ArchivesPortalEuropeFoundation / Topic-Detection

Using machine learning approaches for automatic topic detection in a multilingual environment
6 stars 0 forks source link

Read json exports #1

Closed fedenanni closed 3 years ago

fedenanni commented 4 years ago

Quick overview of each json file to understand basic structure

fedenanni commented 4 years ago

For each document we have the following fields:

id : C122306260

parentId : C122306134 unitTitle : Affaire Gigante : propriété, quartier du Défends à Aix. spell : ['Affaire Gigante : propriété, quartier du Défends à Aix.', 'Gigante'] levelName : clevel startDate : 1960-01-01T00:00:01Z endDate : 1980-12-31T23:59:59Z alternateUnitdate : s.d. dateType : normal country : FRANCE:G:2 repositoryCode : FR-FRAD013 langMaterial : fre ai : Archives départementales des Bouches-du-Rhône:1879 recordId : FRAD013_151J_01 dao : False numberOfDao : 0 numberOfDaoBelow : 0 numberOfDescendents : 0 numberOfAncestors : 3 other : Gigante titleProper : 151 J - Pourtal, expertises comptables (1815-1983):F684632 recordType : fa topic : ['economics'] F0_s : 151 J - Pourtal, expertises comptables (1815-1983):G:F684632 FID0_s : F684632 F1_s : 00000001:Affaires traitées par M. Pourtal:G:C122305060 FID1_s : C122305060 F2_s : 00000010:Dossiers n° 1300 à 1469.:G:C122306134 FID2_s : C122306134 AID1_s : A1879 AID0_s : A407 A1_s : Archives départementales des Bouches-du-Rhône:L:A1879 A0_s : Archives départementales:G:A407 orderId : 125 openData : False timestamp : 2019-06-23T21:51:22.918Z

fedenanni commented 4 years ago

I could use the langMaterial for the language. Which field should I use for the textual content?

kerstarno commented 4 years ago

langMaterial is the best indication of the language - even though it's the language of the material rather than the language of the description, which would be what we'd be after more. Unfortunately, the version of EAD that we are using does not include an element (or attribute) to capture the language of decsription.

As for the textual content, we might want to consider a combination of the following:

I think, there'd also be a field for the scope and content note of the "item", although this is not present in this example, hence I am not quite sure about the name. Will have a look and add later on.

kerstarno commented 4 years ago

P.S.: Should be scopeContent, but maybe @stefanpapp-ape could confirm.

fedenanni commented 4 years ago

@kerstarno @stefanpapp-ape hi! yes, we have scopeContent from time to time. Quick overview below on how many entries have scopeContent and percentage over the total of entries in that .json

economics.json 9,598 6.66%

germanDemocraticRepublic.json 55,104 47.03%

slavery.json 657 85.88%

frenchNapoleonI.json 4 66.67%

catholicism.json 348 23.22%
fedenanni commented 4 years ago

Here are some stats on the langMaterial field:

economics.json 5,060 3.51 %

germanDemocraticRepublic.json 95,455 81.46 %

slavery.json 0 0.0 %

frenchNapoleonI.json 0 0.0 %

catholicism.json 0 0.0 %

It might be easier to just detect the language from the text.

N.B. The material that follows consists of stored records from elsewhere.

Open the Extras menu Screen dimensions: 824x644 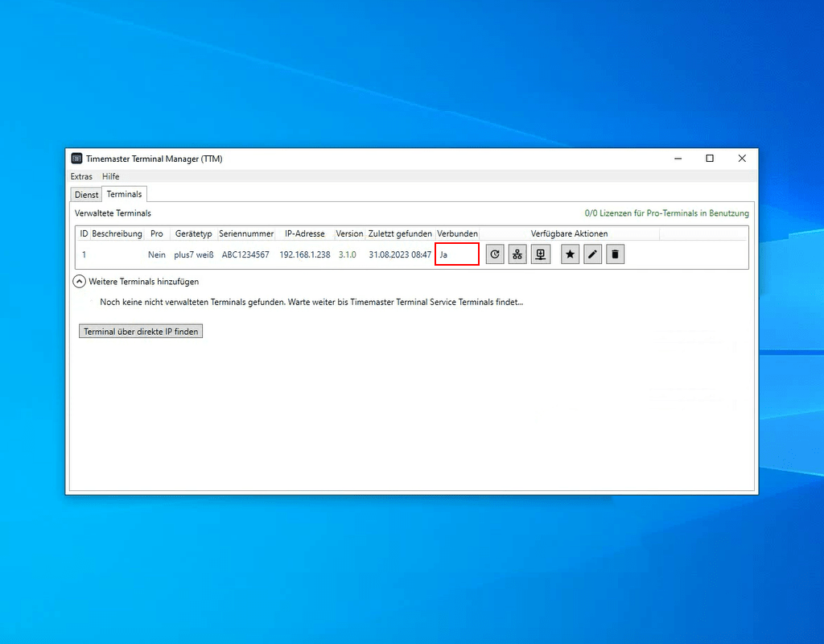[x=81, y=176]
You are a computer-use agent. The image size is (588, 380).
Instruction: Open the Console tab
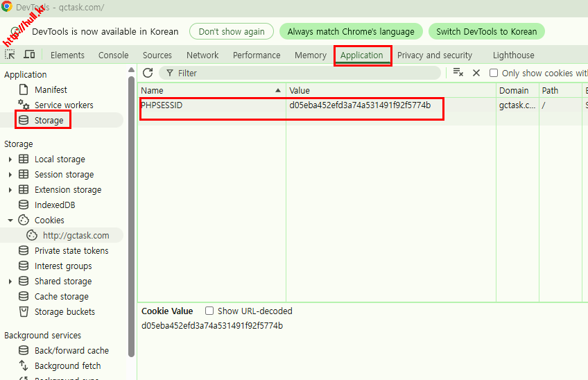[x=113, y=55]
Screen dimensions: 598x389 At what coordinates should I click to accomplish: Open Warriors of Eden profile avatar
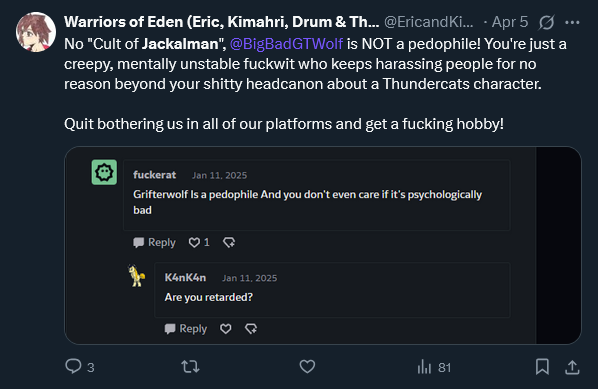[36, 32]
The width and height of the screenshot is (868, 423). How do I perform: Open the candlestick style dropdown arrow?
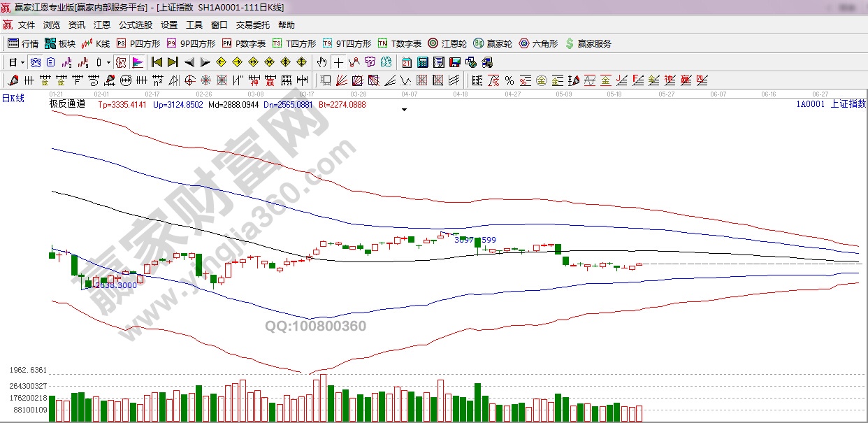[x=108, y=62]
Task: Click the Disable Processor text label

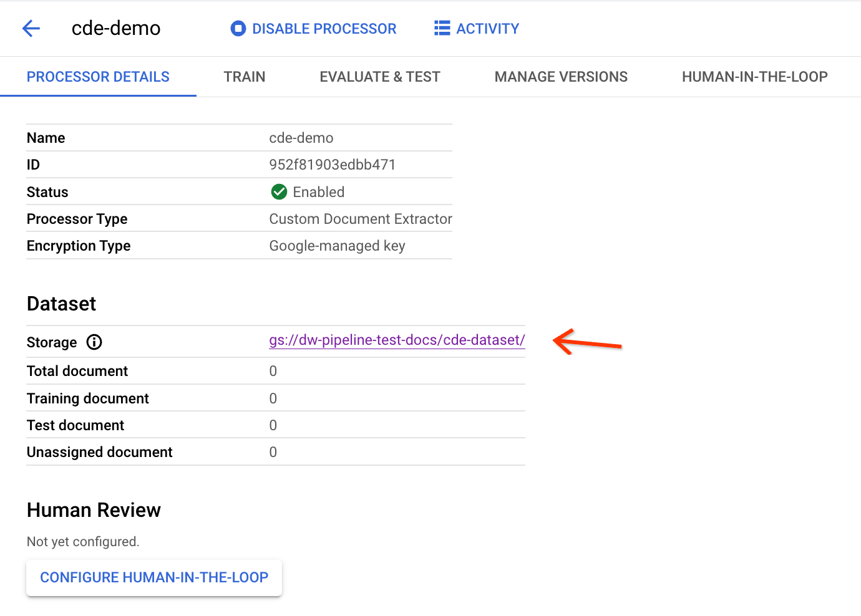Action: tap(324, 29)
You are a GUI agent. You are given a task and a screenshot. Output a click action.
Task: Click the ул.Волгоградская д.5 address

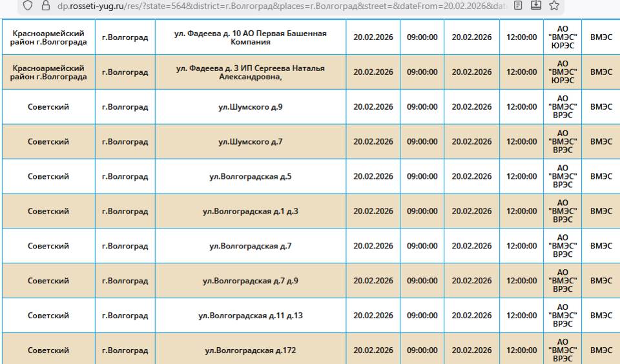(x=250, y=177)
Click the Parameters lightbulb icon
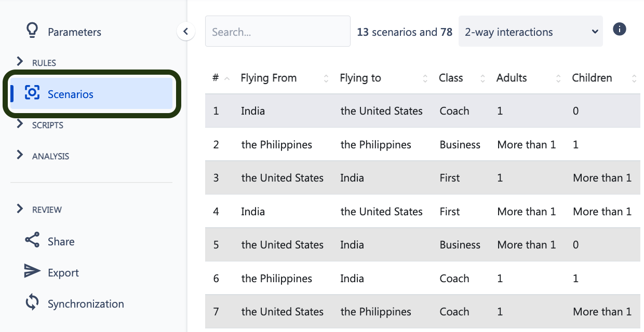This screenshot has height=332, width=644. [32, 31]
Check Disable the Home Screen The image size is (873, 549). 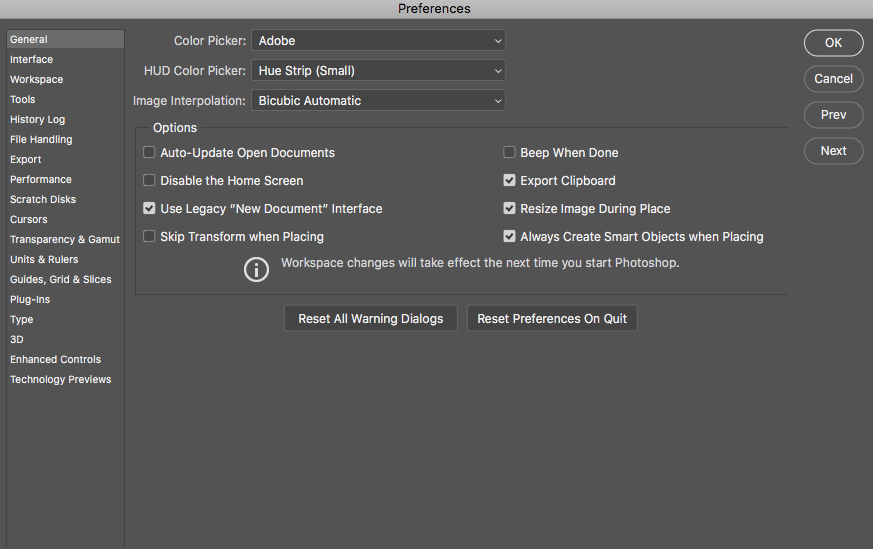(149, 181)
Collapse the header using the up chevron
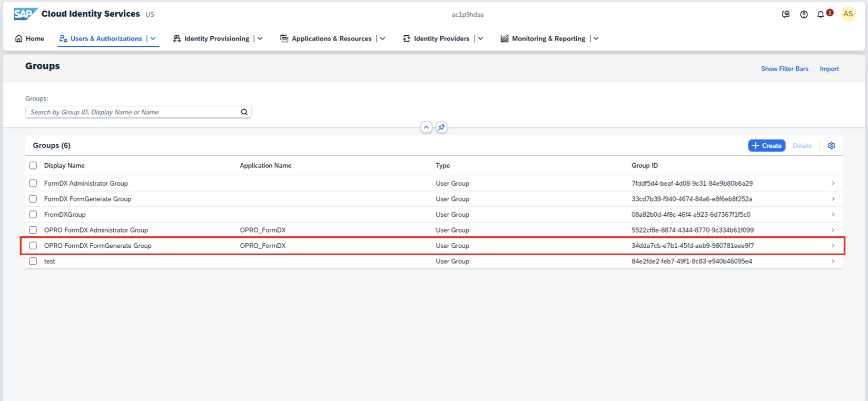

fedenanni commented 4 years ago

We currently have 263,482 elements in a dataframe structured like this:

["id","langMaterial","unitTitle","titleProper","scopeContent","topic","filename"]

Of them, 65,679 have a scopeContent (which is the main element for topic detection), with this distribution:

'germanDemocraticRepublic.json', 55,073
'economics.json', 9,596
'slavery.json', 657
'catholicism.json', 348
'frenchNapoleonI.json', 4

I'll start with them with something unsupervised due to the high unbalanced setting (see #2 )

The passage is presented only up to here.